> **WHAT YOU SHOULD DO**
Please return the lines of the data below, word for word, from the first line through the line containing "Screen dimensions: 1193x1008".

(Saved entries)
■ ■ ■ ■

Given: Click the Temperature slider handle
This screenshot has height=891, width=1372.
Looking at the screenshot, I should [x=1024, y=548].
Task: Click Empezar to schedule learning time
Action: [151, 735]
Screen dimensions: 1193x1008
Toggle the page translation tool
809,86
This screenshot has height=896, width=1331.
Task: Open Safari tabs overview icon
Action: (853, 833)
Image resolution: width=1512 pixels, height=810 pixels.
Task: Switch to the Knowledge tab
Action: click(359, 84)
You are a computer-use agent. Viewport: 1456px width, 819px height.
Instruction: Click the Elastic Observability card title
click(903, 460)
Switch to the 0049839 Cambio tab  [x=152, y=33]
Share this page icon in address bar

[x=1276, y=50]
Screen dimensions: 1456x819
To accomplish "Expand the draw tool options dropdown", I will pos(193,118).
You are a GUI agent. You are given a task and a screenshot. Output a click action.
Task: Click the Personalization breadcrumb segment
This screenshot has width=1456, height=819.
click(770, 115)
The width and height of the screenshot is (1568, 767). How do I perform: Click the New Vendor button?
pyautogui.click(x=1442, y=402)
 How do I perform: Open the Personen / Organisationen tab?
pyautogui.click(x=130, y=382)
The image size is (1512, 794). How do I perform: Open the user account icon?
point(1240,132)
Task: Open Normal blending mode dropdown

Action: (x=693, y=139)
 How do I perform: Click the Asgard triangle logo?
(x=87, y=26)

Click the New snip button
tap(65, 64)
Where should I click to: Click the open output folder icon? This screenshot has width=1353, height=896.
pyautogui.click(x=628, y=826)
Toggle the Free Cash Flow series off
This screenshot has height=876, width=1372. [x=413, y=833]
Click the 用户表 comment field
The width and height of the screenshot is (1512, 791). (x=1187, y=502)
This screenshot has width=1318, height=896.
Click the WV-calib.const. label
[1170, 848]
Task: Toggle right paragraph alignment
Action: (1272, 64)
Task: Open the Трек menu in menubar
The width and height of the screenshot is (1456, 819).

■ ■ ■ ■

> **EXERCISE RESULT**
Given: Click the Temperature slider handle
This screenshot has height=891, width=1372.
Looking at the screenshot, I should [x=1024, y=548].
Task: Click Empezar to schedule learning time
Action: [151, 735]
Screen dimensions: 1193x1008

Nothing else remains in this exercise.